Health Industry Provides Joint Recommendations on Immediate Actions to Fight COVID-19

Healthcare Leadership Council Joins Other Leading Health Associations in Letter to Vice President, Congressional Leaders Regarding Capacity, Supply Priorities

WASHINGTON – The Healthcare Leadership Council, comprised of leading companies from every health sectors, has joined with other associations representing the full continuum of American healthcare in a joint letter to federal leaders recommending “mission-critical, time-sensitive” actions to ensure that necessary medical resources are delivered to communities with the greatest need in combating the COVID-19 virus.

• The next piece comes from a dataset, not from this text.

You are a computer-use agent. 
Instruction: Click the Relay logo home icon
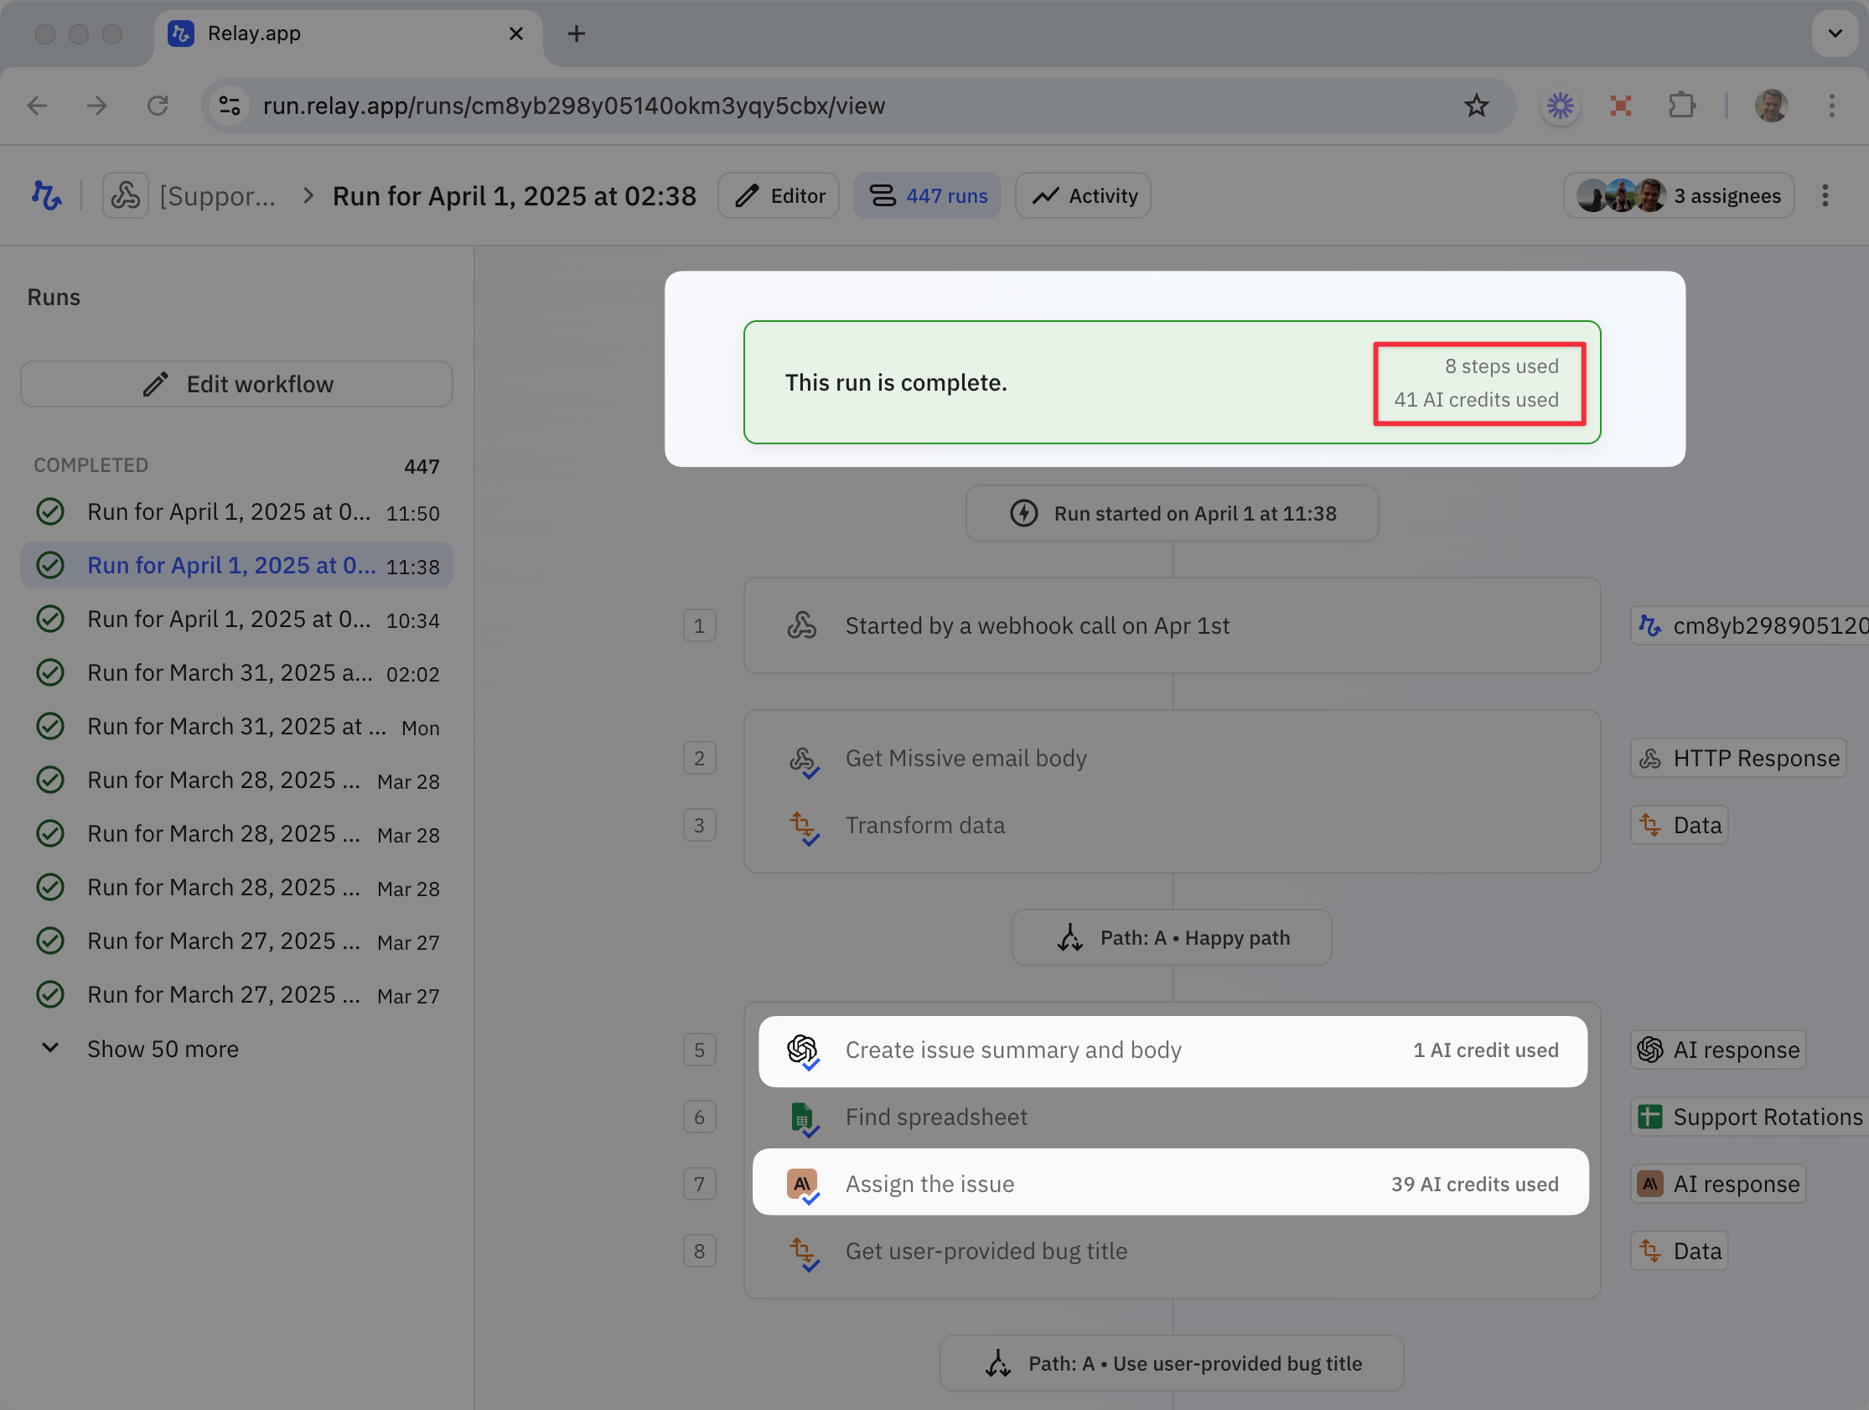[x=46, y=196]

In the letter to Vice President Mike Pence, who heads the Administration’s coronavirus task force, and the bipartisan leadership of the U.S. Senate and House, the healthcare associations offered solutions to “immediately increase medical capacity and testing, enhance our national supply of critical medical equipment required to meet unprecedented demand, protect our front-line providers and lab technicians, and improve treatment to patients.  Those recommendations include:

  • The federal government should expeditiously spur “massive, increased production, distribution and access to gowns, masks, gloves, testing kits, testing swabs, and respiratory machines.”
  • Provider capacity must be strengthened through numerous steps including making use of surplus government property and quickly constructing temporary patient care units where needed, maximizing the use of telehealth, enabling providers to practice to the top of their license, easing restrictions to allow providers and distributors to work across state lines, directing patients to appropriate care alternatives when hospitals are not required, and improving patient flow and information sharing between facilities to ease the burden on acute care facilities.
  • The free flow of medicines, pharmaceutical ingredients and other critical supplies must be protected while avoiding mandates that could disrupt the supply chain. Regulatory flexibilities should be instituted to facilitate home delivery and early refills of medicines where needed, while guarding against stockpiling that could lead to drug shortages.

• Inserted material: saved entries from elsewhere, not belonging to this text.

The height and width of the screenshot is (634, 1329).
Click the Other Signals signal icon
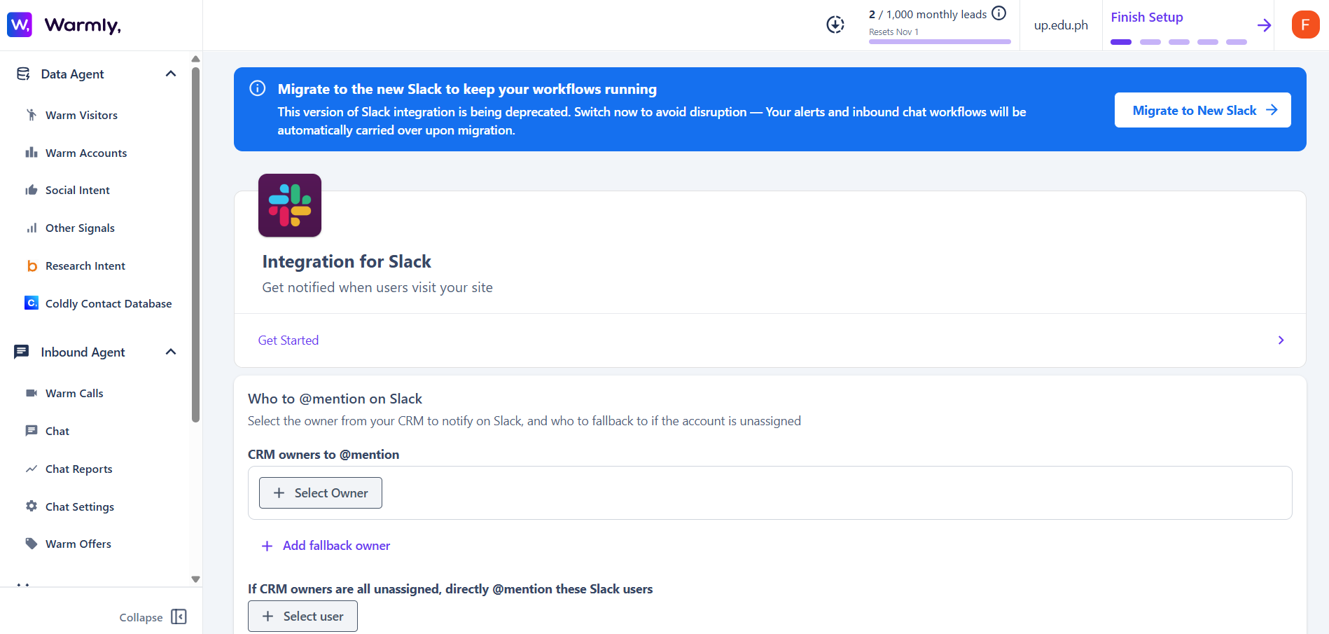[x=31, y=228]
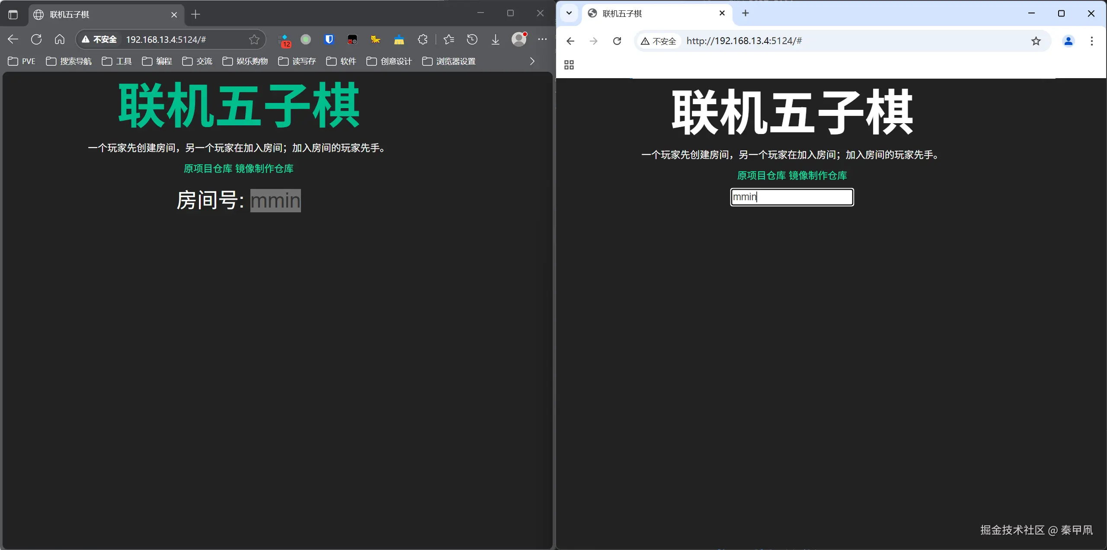This screenshot has width=1107, height=550.
Task: Open the Extensions puzzle-piece menu
Action: pyautogui.click(x=422, y=39)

In the joint letter, the organizations wrote, “From expanding public health capacity and access to and the availability of testing, to taking action to mitigate the economic and social impact, we know these are serious and significant times.  But we also know that immediate, collective action – by the private sector and all levels of government – to address the critical needs of capacity and supply can help resolve this challenge.”

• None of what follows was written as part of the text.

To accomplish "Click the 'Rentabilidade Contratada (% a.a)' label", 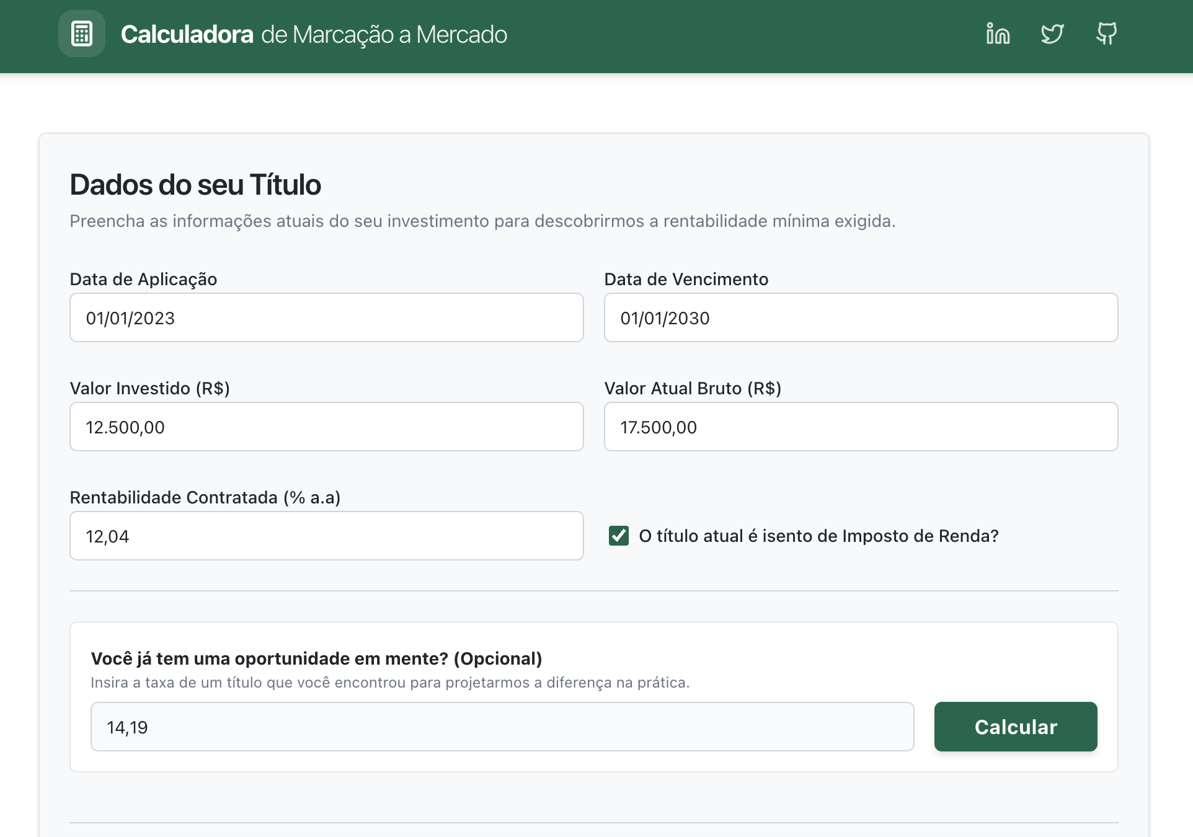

Mary R. Grealy, president of the Healthcare Leadership Council, said of the collaborative effort, “This is a daunting challenge and the nation’s healthcare companies, organizations and employees are responding with an extraordinary, tireless effort to provide patients with the care they need and to develop the medical innovations needed to fight this virus.  We are proud to work in partnership with our fellow healthcare associations and governmental leaders to meet this challenge.”